Hay películas, que a mí particularmente son las que más me gustan, que transcurren con el ritmo pausado de la vida, que no hacen sino contar esas batallas cotidianas mediante las que el ser humano ha ido derribando murallas, que no están protagonizadas por grandes héroes ni heroínas sino por mujeres y hombres con un elevado sentido de la decencia. El cine clásico estuvo lleno de este tipo de relatos que hoy, sin embargo, es menos frecuente encontrar en las pantallas.

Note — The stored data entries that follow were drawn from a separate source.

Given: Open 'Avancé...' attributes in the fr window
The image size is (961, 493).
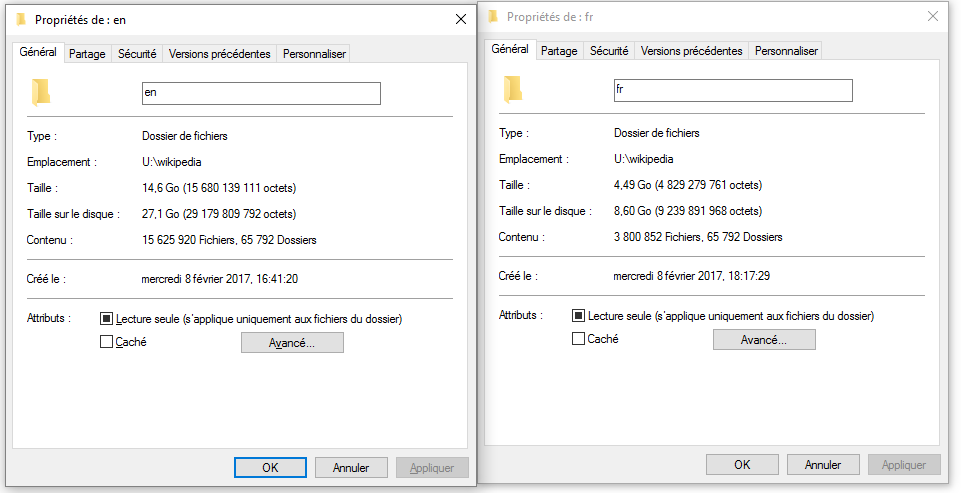Looking at the screenshot, I should [764, 340].
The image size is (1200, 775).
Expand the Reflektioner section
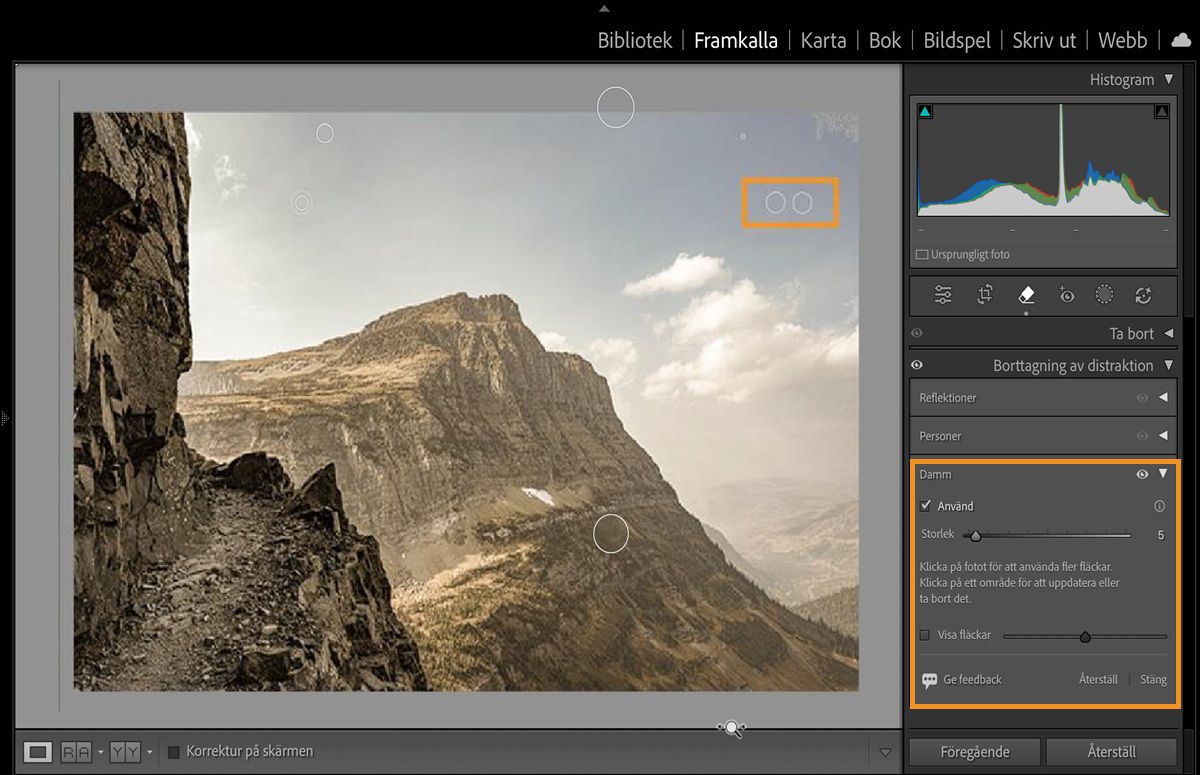[1163, 397]
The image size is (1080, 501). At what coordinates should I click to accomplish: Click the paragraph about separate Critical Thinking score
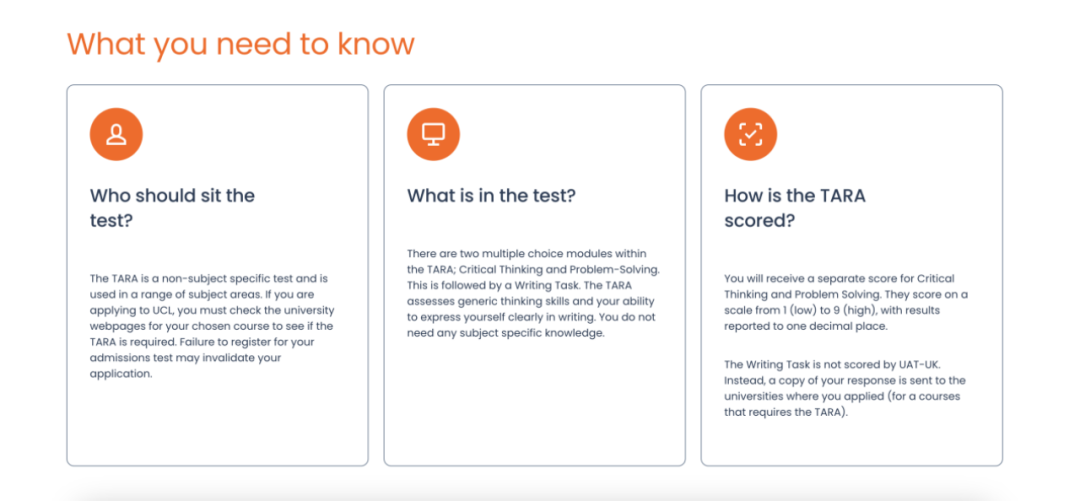point(847,303)
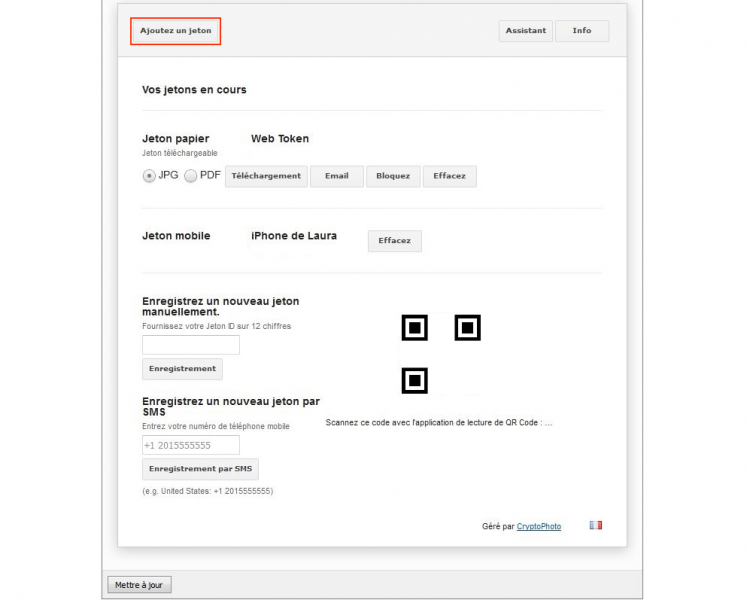Select the PDF radio button
The width and height of the screenshot is (747, 600).
pos(191,176)
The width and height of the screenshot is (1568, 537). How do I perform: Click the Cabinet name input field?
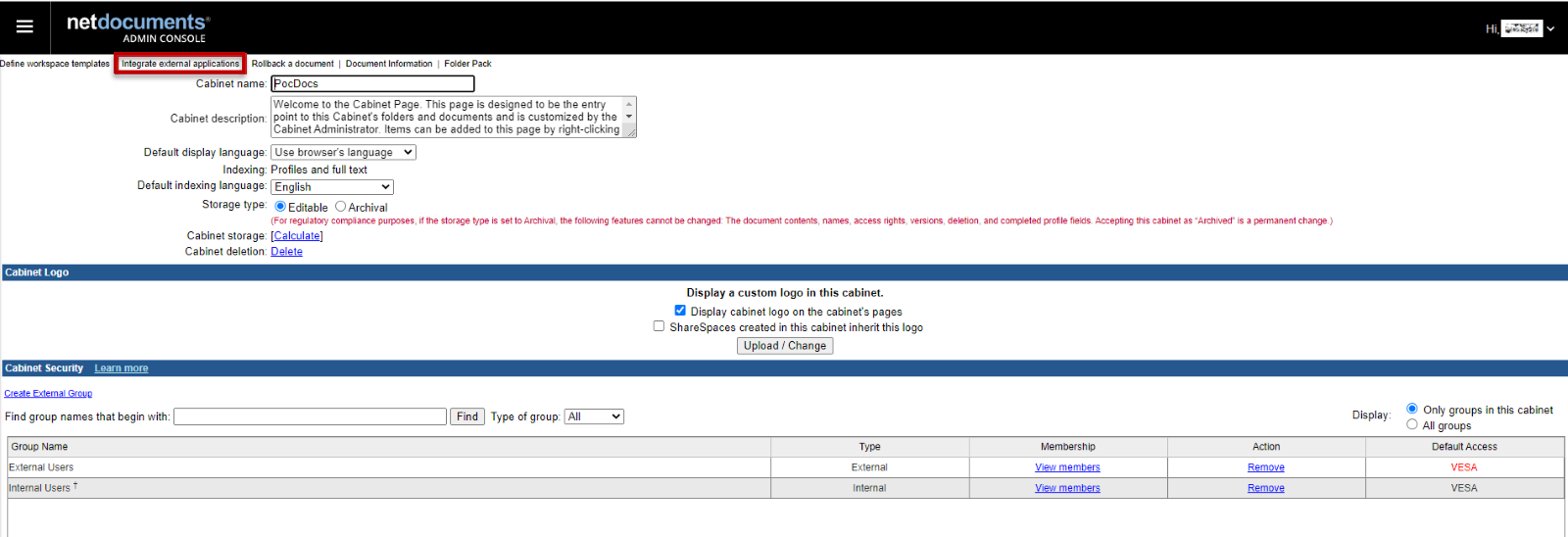(x=372, y=84)
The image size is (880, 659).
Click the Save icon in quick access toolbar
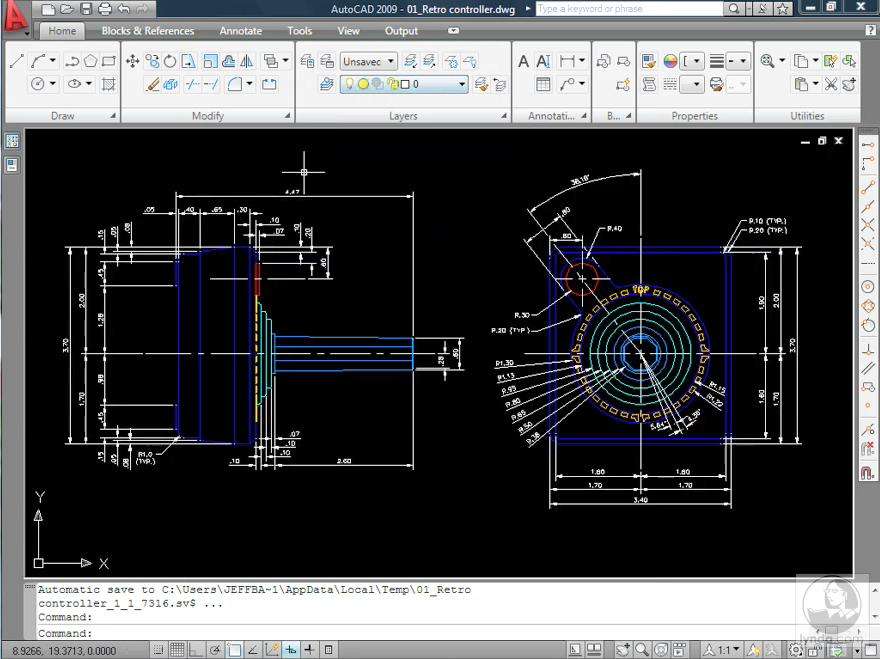[86, 9]
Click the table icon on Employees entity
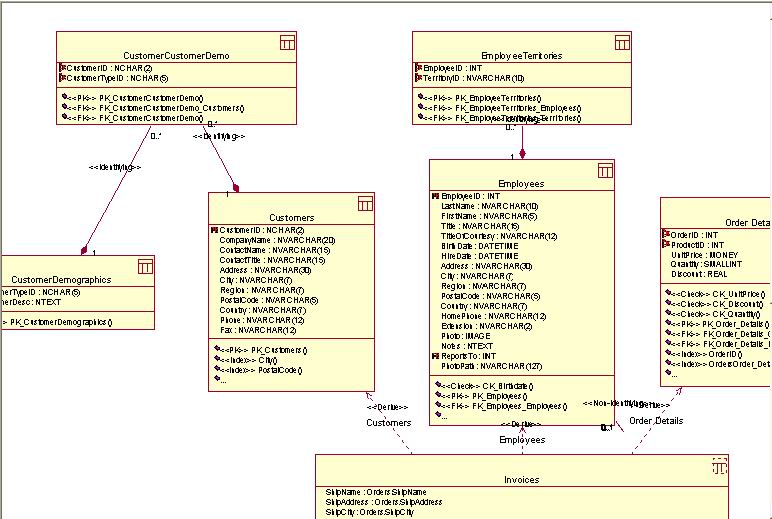 pyautogui.click(x=605, y=171)
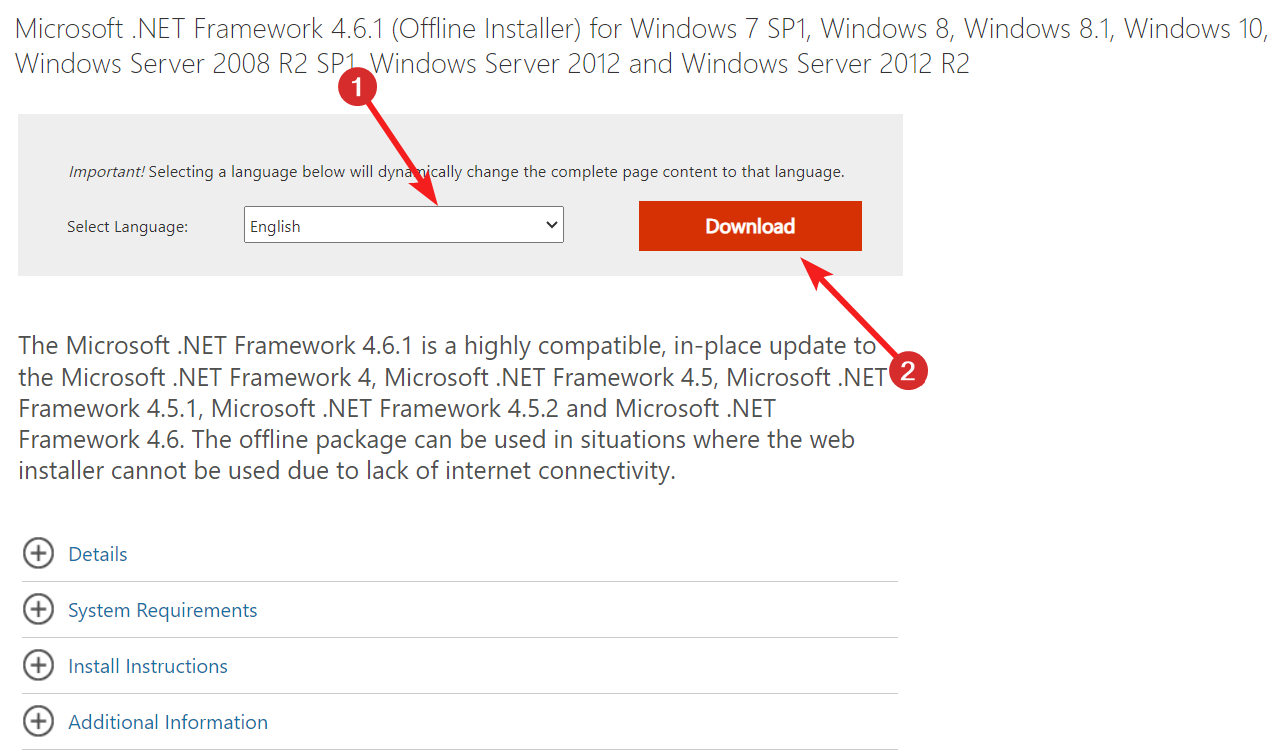Expand the Details section
Image resolution: width=1274 pixels, height=754 pixels.
[x=98, y=554]
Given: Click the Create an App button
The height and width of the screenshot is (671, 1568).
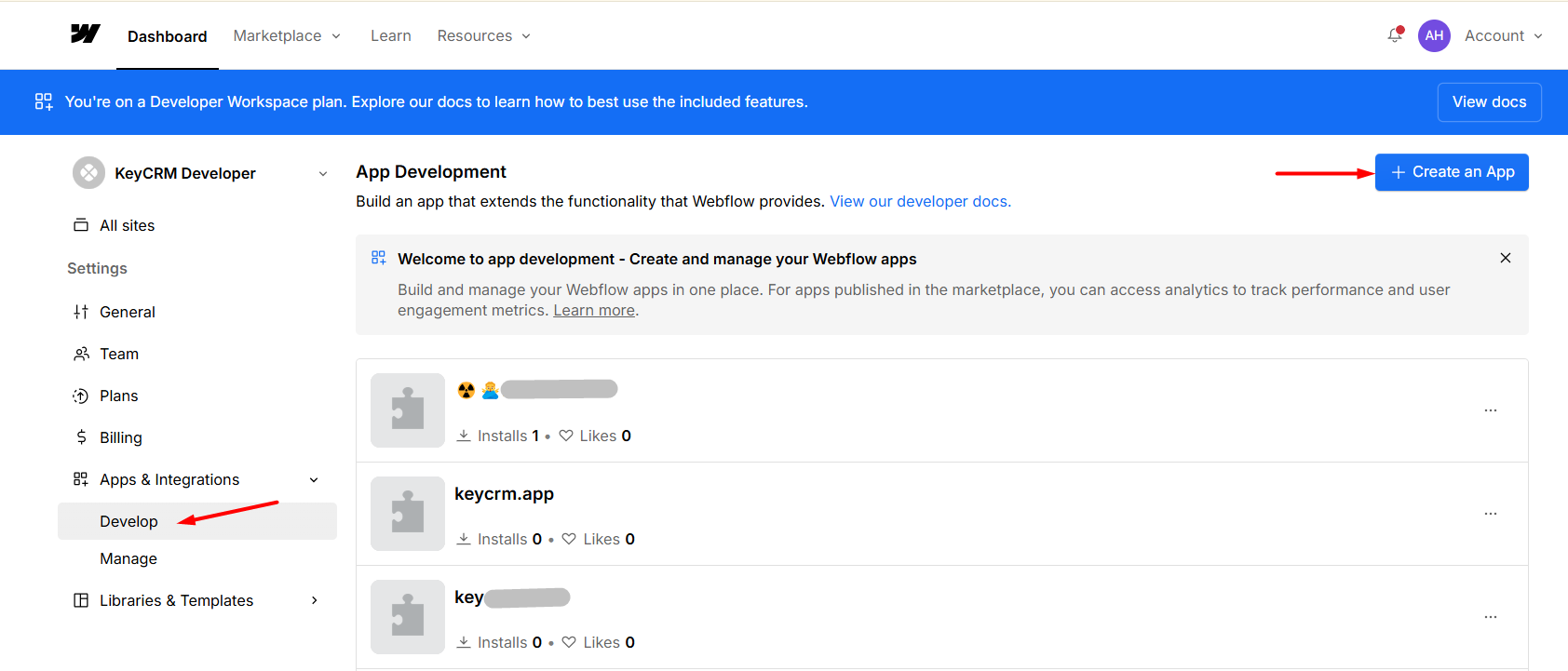Looking at the screenshot, I should pos(1452,172).
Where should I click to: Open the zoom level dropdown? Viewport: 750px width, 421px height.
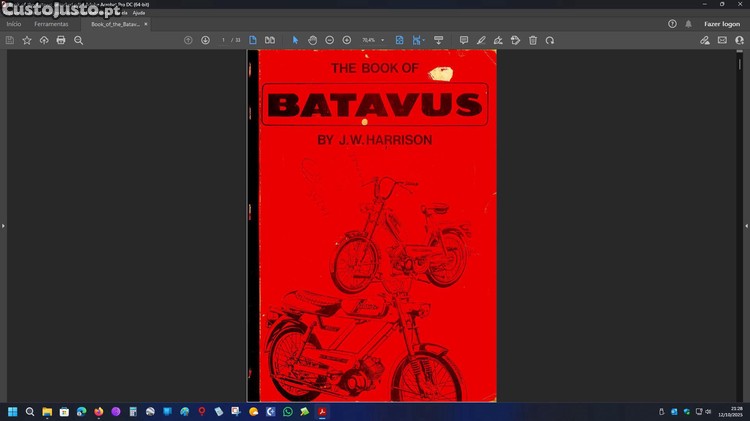383,40
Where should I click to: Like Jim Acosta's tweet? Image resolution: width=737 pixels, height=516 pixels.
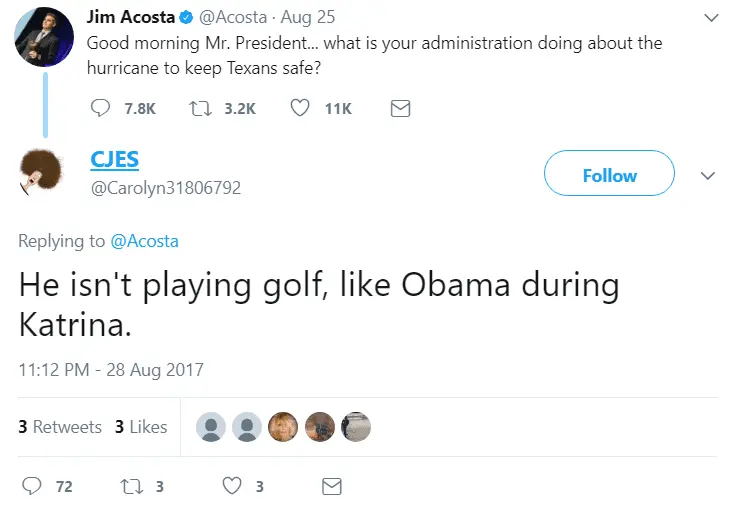300,108
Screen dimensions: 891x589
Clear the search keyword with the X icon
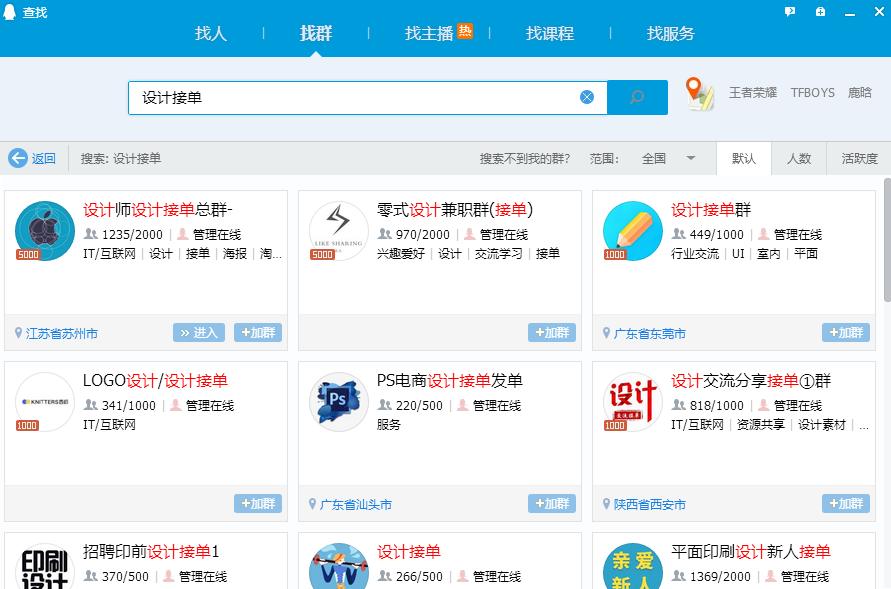587,96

Loving, la última película de Jeff Nichols, un director que hace unos años me sorprendió con la notable Mud, recupera justo el tono, el tiempo y la hondura dramática de esas películas que se convirtieron en clásicos por su capacidad para mostrar las esencias más hondas del ser humano. Aunque fui a verla interesado sobre todo por el trasfondo judicial de la historia - la de la pareja interracial, Richard y Mildred Loving (interpretados en la película por Joel Edgerton y Ruth Negga), que se enamoraron y se casaron en 1958, aunque en Virginia, el Estado en que vivían, el matrimonio interracional estaba prohibido, lo que les llevaría a una larga batalla legal hasta que en 1967 el Tribunal Supremo afirmó su derecho al matrimonio -, el mayor interés de la película reside en cómo nos muestra la historia de amor de los dos protagonistas y su entereza moral frente a las dificultades.


Contada sin grandes estridencias, apoyándose básicamente en las contenidas pero emocionantes interpretaciones de sus dos protagonistas, Loving es toda una lección sobre cómo debemos entender la dignidad del ser humano y, en consecuencia,  cómo podemos definir los derechos humanos que finalmente no son otra cosa que, como bien los definió Joaquín Herrera, “procesos de lucha por  la dignidad”. La historia cobra especial valor en unos momentos en los que comprobamos, no solo en EEUU sino a nivel global, cómo cobran vigor los discursos populistas y fascistas, cómo se alimenta el miedo al otro y, en definitiva, cómo vemos en peligro buena parte de las conquistas que pensamos eran ya definitivas. El cine, una vez más, apelando a nuestra dimensión más emocional, mostrándonos que no basta con la “ética de la justicia” sino que es también necesaria la “ética del cuidado”, nos interpela como espectadores para que, tras contemplar la intensa y honda historia de amor de Richard y Mildred, salgamos a la calle teniendo muy claro lo necesaria que es nuestra energía cívica para evitar que la desesperanza se convierta en la regla de lo humano. Una energía que, por cierto, vemos cómo en la película atesora y proyecta de manera mucho más comprometida y activa Mildred frente a un marido que, como buen hombre, es demasiado esclavo a veces de sus silencios y de su masculinidad. Ambos, en todo caso, se nos retratan como seres de carne y hueso y no como unos referentes morales a los que solo faltaría elevarlos al santoral (lo cual es un defecto muy habitual del bienintencionado cine americano cuando se ocupa de cuestiones que tienen que ver con justicia social o con los fantasmas de su propio sistema). Ese es, a mi parecer, el gran acierto de este relato suave, tierno y emocionante: mostrarnos la vida, tal como huele y duele, y no el espectáculo en que con frecuencia  la transforma el cine. En este sentido, no puede haber en la pantalla ahora mismo algo más opuesto a la triunfante La la la Land que esta obra hecha con mimo y desde la honestidad. Una obra que no me caló hondo inmediatamente sino que ha ido creciendo a medida que he ido comprendiendo el gesto silencioso de Richard y la sonrisa luchadora de Mildred. Su hermosa lección sobre cómo el amor no es otra cosa que la suma, siempre inestable, de afectos y cuidados.